A fin de no caer en las execraciones del ocio, y dado que durante el último, largo puente que inauguró el mes de mayo, estaban cerrados muchos bares, tabernas, restaurantes y la casi totalidad del comercio, unido a la aflicción nacional de que faltaran partidos de la Liga de fútbol y no existir el descodificador que aclare las alborotadoras tertulias televisivas -donde nadie atiende al moderador, no se escuchan entre sí y maldito lo que importan sus chismes-, en esa situación di en ojear una guía urbana de nuestra ciudad. La edición es algo atrasada (1993), incompleta, y el copyright de sus datos está atribuido a. un señor.Bien. Madrid tenía 12.996 calles, plazas, paseos -que habrán aumentado- y unos puntos suspensivos que, con paciencia, me propuse enumerar para ustedes y el remedio de la ignorancia en que he vivido casi tres cuartos de siglo. Tenemos arroyos, atajillos, avenidas, caminos; 24 callejones, nueve costanillas, escalinatas, pasos, rondas, travesías y vías. He reseñado solamente el elenco de glorietas, pasajes y travesías, que detrás de las calles y plazas son lo que más abunda. La glorieta es plazuela redonda ' ubicada en un jardín, donde suele haber un cenador y allí se come y se toma el fresco. Eso antes, claro. Salvo la del Ángel Caído -en el Retiro-, la de San Antonio de la Florida y la del Maestro -en el parque del Oeste-, dudo que haya otras que reúnan esas condiciones. Las demás están sumergidas en el asfalto, y son raras las que mantienen la forma circular. Una de las más conocidas, la de San Bernardo, es completamente desconocida, pues se llama oficialmente de Ruiz Jiménez, en la ruta de los antiguos bulevares, denominación también desaparecida, nadie sabe por qué. Allá va: hay -salvo error u omisión, como cautamente advertían los contables- 84 glorietas, 87 pasajes y 136 travesías. Una sorpresa.

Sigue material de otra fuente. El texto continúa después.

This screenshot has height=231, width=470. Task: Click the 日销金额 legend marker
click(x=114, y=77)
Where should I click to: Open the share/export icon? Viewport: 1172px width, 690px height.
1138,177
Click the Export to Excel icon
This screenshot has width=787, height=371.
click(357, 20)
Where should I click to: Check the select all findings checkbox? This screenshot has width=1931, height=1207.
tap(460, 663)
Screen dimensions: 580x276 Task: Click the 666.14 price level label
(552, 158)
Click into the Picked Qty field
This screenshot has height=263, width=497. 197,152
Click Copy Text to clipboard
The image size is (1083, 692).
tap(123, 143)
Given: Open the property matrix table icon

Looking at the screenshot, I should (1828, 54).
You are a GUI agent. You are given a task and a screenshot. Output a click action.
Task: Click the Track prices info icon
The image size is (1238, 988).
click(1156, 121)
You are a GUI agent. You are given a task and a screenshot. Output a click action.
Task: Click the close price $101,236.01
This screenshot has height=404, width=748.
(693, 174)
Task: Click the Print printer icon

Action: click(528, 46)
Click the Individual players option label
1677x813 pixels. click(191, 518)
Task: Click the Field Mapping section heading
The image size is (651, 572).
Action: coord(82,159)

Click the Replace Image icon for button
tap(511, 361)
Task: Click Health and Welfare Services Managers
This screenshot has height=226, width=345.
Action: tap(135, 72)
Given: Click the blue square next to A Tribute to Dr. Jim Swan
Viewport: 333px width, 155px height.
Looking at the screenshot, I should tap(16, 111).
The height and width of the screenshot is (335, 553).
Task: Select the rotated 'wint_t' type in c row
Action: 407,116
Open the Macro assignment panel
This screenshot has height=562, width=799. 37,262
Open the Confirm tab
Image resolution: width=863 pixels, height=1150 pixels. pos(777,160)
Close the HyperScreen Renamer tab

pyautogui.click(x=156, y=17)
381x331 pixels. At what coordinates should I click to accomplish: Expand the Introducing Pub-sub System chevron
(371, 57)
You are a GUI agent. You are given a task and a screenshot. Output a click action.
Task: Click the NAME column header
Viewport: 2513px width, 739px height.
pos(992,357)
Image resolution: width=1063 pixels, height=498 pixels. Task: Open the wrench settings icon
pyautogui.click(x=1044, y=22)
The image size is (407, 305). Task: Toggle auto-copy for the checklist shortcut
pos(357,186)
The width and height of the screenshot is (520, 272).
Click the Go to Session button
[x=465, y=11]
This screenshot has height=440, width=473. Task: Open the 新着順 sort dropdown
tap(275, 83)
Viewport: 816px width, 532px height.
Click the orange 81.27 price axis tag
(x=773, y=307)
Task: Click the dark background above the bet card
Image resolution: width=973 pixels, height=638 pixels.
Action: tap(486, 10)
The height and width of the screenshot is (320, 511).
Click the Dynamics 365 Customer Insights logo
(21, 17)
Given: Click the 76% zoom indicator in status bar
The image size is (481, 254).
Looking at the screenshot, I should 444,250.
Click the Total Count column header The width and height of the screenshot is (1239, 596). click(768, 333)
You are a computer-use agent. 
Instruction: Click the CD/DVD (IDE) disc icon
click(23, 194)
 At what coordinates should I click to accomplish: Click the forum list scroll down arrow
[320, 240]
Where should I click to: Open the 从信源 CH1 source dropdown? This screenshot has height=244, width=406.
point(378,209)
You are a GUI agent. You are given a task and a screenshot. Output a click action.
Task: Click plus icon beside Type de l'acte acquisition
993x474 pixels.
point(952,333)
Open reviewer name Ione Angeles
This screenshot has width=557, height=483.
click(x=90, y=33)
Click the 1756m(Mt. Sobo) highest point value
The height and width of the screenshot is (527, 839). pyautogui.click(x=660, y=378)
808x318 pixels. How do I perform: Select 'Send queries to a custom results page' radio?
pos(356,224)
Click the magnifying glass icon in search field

En esta ciudad, edificada sobre colinas, viajes arenosos y vaguadas, abundan las cuestas, escalinatas y subidas; el origen pueblerino y pastoril perdura en las sendas, senderos, torrentes y rieras. El asomo intrigante de la Corte se manifiesta en los pasadizos, postigos y angostas. De siempre dio Madrid la impresión de haber sido construido aprisa y corriendo, sin planos ni planes a largo plazo, imprevisiones que pagan las generaciones siguientes. Cabe duda de que alguien haya tenido jamás en cuenta el itinerario de los vientos dominantes y la ventilación de la Villa, frustrado el eje norte-sur, con el sinuoso paseo de la Castellana, hasta el viaducto; la gibosa Gran Vía, que hace un regate en Las Ventas y se desliza, por Goya y aquellos perdidos bulevares, hasta Rosales y el socavón que antecede a la cuesta de las Perdices.

La orografía madrileña pudo ser soportable sin la intervención o la desidia -extremos que se tocan- de las desafortunadas políticas municipales y urbanísticas. Tiene, reconozcámoslo con amor, más belleza que fealdad, aunque, como acontece con un rostro hermoso, la nariz desmesurada -por muy coartada picassiana que se quiera- o el ojo de bitoque que mira contra el Gobierno quedan en gran evidencia. Denominaciones bonitas: las costanillas de los Ángeles, de los Desamparados; paseos de los Melancólicos, de los Pontones; la glorieta de las Pirámides, tan extravagantemente traído; el pasadizo del Panecillo, el callejón de los Milagros, el pasaje de la Alhambra, alternan con otros nombres feos, desafortunados.

Dentro del próvido vientre de la ciudad se encuentran -casi desconocidos para buen número de madrileños- los varios parques, el Botánico y otros jardines, los cementerios superpoblados y las discretas y acongojadas sacramentales. Cuatro estaciones de ferrocarril, un aeropuerto insuficiente; 114 museos, bibliotecas, academias, colecciones públicas, privadas y empresariales; palacios, 11 universidades; el Parque de Atracciones y el Zoo, teatros -pocos, la verdad-, cines, auditorios de música y discotecas. Ese ridículo río, que nadie sabe qué hacer con él, si embalsarlo a la llegada o taparlo de una vez. Son curiosos y variados los nombres de ese tejido anatómico, tan antiguo y desconocido, tan pujante y nuevo, que despista al más concienzudo de los taxistas, embrolla el callejero y por él transitamos como quien no quiere la cosa.